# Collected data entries

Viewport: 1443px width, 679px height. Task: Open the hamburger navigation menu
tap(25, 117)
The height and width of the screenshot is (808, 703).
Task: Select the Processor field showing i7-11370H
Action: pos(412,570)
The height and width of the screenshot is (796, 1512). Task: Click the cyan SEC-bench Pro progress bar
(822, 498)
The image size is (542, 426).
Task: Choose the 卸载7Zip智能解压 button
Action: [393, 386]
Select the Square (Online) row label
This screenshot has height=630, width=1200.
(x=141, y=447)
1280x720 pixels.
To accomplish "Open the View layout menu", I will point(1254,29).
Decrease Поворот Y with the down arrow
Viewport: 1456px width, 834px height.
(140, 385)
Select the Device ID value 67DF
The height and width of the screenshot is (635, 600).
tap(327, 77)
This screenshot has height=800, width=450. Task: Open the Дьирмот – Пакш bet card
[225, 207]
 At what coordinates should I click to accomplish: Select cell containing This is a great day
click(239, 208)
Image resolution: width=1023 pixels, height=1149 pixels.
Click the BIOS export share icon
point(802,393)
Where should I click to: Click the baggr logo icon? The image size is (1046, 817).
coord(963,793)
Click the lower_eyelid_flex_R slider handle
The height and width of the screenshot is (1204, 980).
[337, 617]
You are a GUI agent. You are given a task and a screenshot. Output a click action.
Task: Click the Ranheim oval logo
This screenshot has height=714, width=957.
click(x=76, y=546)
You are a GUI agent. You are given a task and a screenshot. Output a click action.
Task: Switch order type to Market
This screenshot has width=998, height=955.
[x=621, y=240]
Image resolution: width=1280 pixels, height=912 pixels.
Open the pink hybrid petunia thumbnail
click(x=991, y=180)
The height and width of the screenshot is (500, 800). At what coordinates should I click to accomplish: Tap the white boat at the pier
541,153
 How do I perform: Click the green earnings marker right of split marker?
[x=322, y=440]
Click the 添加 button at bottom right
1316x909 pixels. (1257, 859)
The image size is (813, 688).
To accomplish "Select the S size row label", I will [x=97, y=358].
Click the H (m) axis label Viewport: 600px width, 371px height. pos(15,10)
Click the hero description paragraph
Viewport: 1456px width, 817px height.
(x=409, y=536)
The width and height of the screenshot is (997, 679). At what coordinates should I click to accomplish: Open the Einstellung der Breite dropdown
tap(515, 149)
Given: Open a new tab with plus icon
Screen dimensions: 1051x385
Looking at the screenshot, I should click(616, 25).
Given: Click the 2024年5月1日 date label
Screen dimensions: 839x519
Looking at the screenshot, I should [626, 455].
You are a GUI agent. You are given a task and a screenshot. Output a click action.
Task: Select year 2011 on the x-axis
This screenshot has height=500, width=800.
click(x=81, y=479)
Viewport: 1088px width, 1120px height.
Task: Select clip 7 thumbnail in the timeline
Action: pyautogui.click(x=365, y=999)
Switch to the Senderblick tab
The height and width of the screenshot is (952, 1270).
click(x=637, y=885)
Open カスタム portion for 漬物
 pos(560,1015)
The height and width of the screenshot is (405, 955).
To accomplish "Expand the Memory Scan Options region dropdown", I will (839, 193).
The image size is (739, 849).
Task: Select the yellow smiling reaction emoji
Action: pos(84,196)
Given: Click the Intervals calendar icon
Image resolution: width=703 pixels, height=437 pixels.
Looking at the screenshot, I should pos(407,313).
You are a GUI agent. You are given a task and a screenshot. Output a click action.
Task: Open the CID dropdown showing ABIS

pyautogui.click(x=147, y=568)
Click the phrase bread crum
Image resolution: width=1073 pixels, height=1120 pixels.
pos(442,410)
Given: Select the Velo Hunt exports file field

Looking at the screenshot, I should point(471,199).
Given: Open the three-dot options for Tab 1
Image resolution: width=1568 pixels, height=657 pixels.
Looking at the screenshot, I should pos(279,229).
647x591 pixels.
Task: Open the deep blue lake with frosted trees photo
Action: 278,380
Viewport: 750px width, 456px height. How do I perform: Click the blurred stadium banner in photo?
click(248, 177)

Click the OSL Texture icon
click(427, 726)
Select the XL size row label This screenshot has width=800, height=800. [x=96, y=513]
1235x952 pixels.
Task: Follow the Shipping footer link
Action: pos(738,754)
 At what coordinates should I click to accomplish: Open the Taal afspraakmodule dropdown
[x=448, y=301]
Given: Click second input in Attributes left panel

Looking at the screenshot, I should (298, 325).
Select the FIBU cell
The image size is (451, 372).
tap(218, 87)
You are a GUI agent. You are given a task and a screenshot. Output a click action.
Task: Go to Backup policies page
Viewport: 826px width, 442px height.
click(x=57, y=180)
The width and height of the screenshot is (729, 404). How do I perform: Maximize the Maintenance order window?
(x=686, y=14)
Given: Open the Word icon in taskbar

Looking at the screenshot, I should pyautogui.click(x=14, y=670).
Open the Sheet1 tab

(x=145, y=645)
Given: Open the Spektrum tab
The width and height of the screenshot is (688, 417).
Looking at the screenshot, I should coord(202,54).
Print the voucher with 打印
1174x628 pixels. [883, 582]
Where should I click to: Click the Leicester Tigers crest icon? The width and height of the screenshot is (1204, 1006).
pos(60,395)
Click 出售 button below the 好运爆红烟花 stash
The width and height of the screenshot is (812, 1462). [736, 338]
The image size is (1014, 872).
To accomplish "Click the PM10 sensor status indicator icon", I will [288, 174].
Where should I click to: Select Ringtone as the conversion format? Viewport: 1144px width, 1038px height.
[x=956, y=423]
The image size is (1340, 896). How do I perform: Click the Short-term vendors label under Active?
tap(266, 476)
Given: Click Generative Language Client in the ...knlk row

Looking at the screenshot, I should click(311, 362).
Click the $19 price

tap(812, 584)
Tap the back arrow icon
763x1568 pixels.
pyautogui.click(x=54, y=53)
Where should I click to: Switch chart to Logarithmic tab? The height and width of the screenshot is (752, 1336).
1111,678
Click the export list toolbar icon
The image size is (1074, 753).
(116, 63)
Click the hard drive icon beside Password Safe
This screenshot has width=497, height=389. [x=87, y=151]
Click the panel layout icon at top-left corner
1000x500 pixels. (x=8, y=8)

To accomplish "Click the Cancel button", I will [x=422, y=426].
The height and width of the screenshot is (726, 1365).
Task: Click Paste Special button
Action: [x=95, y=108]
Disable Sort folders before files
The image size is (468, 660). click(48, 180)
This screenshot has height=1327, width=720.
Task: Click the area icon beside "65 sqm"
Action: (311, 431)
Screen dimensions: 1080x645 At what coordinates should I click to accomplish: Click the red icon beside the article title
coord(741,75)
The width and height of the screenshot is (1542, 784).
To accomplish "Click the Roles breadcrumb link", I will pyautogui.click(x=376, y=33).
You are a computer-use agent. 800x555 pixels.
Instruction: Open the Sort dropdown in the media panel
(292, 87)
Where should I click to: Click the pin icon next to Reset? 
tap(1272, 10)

# REQUIREMENT
Your response should be an exact copy of all the records.

# THE ANSWER
Viewport: 1443px width, 679px height. Task: Open the hamburger navigation menu
tap(25, 117)
The height and width of the screenshot is (808, 703).
Task: Select the Processor field showing i7-11370H
Action: pos(412,570)
The height and width of the screenshot is (796, 1512). Task: Click the cyan SEC-bench Pro progress bar
(822, 498)
The image size is (542, 426).
Task: Choose the 卸载7Zip智能解压 button
Action: [393, 386]
Select the Square (Online) row label
This screenshot has height=630, width=1200.
(x=141, y=447)
1280x720 pixels.
To accomplish "Open the View layout menu", I will point(1254,29).
Decrease Поворот Y with the down arrow
Viewport: 1456px width, 834px height.
(140, 385)
Select the Device ID value 67DF
The height and width of the screenshot is (635, 600).
tap(327, 77)
This screenshot has height=800, width=450. Task: Open the Дьирмот – Пакш bet card
[225, 207]
 At what coordinates should I click to accomplish: Select cell containing This is a great day
click(239, 208)
Image resolution: width=1023 pixels, height=1149 pixels.
Click the BIOS export share icon
point(802,393)
Where should I click to: Click the baggr logo icon? The image size is (1046, 817).
coord(963,793)
Click the lower_eyelid_flex_R slider handle
The height and width of the screenshot is (1204, 980).
[337, 617]
You are a GUI agent. You are given a task and a screenshot. Output a click action.
Task: Click the Ranheim oval logo
This screenshot has height=714, width=957.
click(x=76, y=546)
You are a GUI agent. You are given a task and a screenshot. Output a click action.
Task: Switch order type to Market
This screenshot has width=998, height=955.
[x=621, y=240]
Image resolution: width=1280 pixels, height=912 pixels.
Open the pink hybrid petunia thumbnail
click(x=991, y=180)
The height and width of the screenshot is (500, 800). At what coordinates should I click to accomplish: Tap the white boat at the pier
541,153
 How do I perform: Click the green earnings marker right of split marker?
[x=322, y=440]
Click the 添加 button at bottom right
1316x909 pixels. (1257, 859)
The image size is (813, 688).
To accomplish "Select the S size row label", I will [x=97, y=358].
Click the H (m) axis label Viewport: 600px width, 371px height. pos(15,10)
Click the hero description paragraph
Viewport: 1456px width, 817px height.
(x=409, y=536)
The width and height of the screenshot is (997, 679). At what coordinates should I click to accomplish: Open the Einstellung der Breite dropdown
tap(515, 149)
Given: Open a new tab with plus icon
Screen dimensions: 1051x385
Looking at the screenshot, I should click(616, 25).
Given: Click the 2024年5月1日 date label
Screen dimensions: 839x519
Looking at the screenshot, I should [626, 455].
You are a GUI agent. You are given a task and a screenshot. Output a click action.
Task: Select year 2011 on the x-axis
This screenshot has height=500, width=800.
click(x=81, y=479)
Viewport: 1088px width, 1120px height.
Task: Select clip 7 thumbnail in the timeline
Action: pyautogui.click(x=365, y=999)
Switch to the Senderblick tab
The height and width of the screenshot is (952, 1270).
click(x=637, y=885)
Open カスタム portion for 漬物
 pos(560,1015)
The height and width of the screenshot is (405, 955).
To accomplish "Expand the Memory Scan Options region dropdown", I will (839, 193).
The image size is (739, 849).
Task: Select the yellow smiling reaction emoji
Action: pos(84,196)
Given: Click the Intervals calendar icon
Image resolution: width=703 pixels, height=437 pixels.
Looking at the screenshot, I should pos(407,313).
You are a GUI agent. You are given a task and a screenshot. Output a click action.
Task: Open the CID dropdown showing ABIS

pyautogui.click(x=147, y=568)
Click the phrase bread crum
Image resolution: width=1073 pixels, height=1120 pixels.
pos(442,410)
Given: Select the Velo Hunt exports file field

Looking at the screenshot, I should point(471,199).
Given: Open the three-dot options for Tab 1
Image resolution: width=1568 pixels, height=657 pixels.
Looking at the screenshot, I should pos(279,229).
647x591 pixels.
Task: Open the deep blue lake with frosted trees photo
Action: 278,380
Viewport: 750px width, 456px height. How do I perform: Click the blurred stadium banner in photo?
click(248, 177)

Click the OSL Texture icon
click(427, 726)
Select the XL size row label This screenshot has width=800, height=800. [x=96, y=513]
1235x952 pixels.
Task: Follow the Shipping footer link
Action: pos(738,754)
 At what coordinates should I click to accomplish: Open the Taal afspraakmodule dropdown
[x=448, y=301]
Given: Click second input in Attributes left panel

Looking at the screenshot, I should (298, 325).
Select the FIBU cell
The image size is (451, 372).
tap(218, 87)
You are a GUI agent. You are given a task and a screenshot. Output a click action.
Task: Go to Backup policies page
Viewport: 826px width, 442px height.
click(x=57, y=180)
The width and height of the screenshot is (729, 404). How do I perform: Maximize the Maintenance order window?
(x=686, y=14)
Given: Open the Word icon in taskbar

Looking at the screenshot, I should pyautogui.click(x=14, y=670).
Open the Sheet1 tab

(x=145, y=645)
Given: Open the Spektrum tab
The width and height of the screenshot is (688, 417).
Looking at the screenshot, I should coord(202,54).
Print the voucher with 打印
1174x628 pixels. [883, 582]
Where should I click to: Click the Leicester Tigers crest icon? The width and height of the screenshot is (1204, 1006).
pos(60,395)
Click 出售 button below the 好运爆红烟花 stash
The width and height of the screenshot is (812, 1462). [736, 338]
The image size is (1014, 872).
To accomplish "Click the PM10 sensor status indicator icon", I will [288, 174].
Where should I click to: Select Ringtone as the conversion format? Viewport: 1144px width, 1038px height.
[x=956, y=423]
The image size is (1340, 896). How do I perform: Click the Short-term vendors label under Active?
tap(266, 476)
Given: Click Generative Language Client in the ...knlk row

Looking at the screenshot, I should click(311, 362).
Click the $19 price

tap(812, 584)
Tap the back arrow icon
763x1568 pixels.
pyautogui.click(x=54, y=53)
Where should I click to: Switch chart to Logarithmic tab? The height and width of the screenshot is (752, 1336).
1111,678
Click the export list toolbar icon
The image size is (1074, 753).
(116, 63)
Click the hard drive icon beside Password Safe
This screenshot has width=497, height=389. [x=87, y=151]
Click the panel layout icon at top-left corner
1000x500 pixels. (x=8, y=8)

To accomplish "Click the Cancel button", I will [x=422, y=426].
The height and width of the screenshot is (726, 1365).
Task: Click Paste Special button
Action: [x=95, y=108]
Disable Sort folders before files
The image size is (468, 660). click(48, 180)
This screenshot has height=1327, width=720.
Task: Click the area icon beside "65 sqm"
Action: (311, 431)
Screen dimensions: 1080x645 At what coordinates should I click to accomplish: Click the red icon beside the article title
coord(741,75)
The width and height of the screenshot is (1542, 784).
To accomplish "Click the Roles breadcrumb link", I will pyautogui.click(x=376, y=33).
You are a computer-use agent. 800x555 pixels.
Instruction: Open the Sort dropdown in the media panel
(292, 87)
Where should I click to: Click the pin icon next to Reset? 
tap(1272, 10)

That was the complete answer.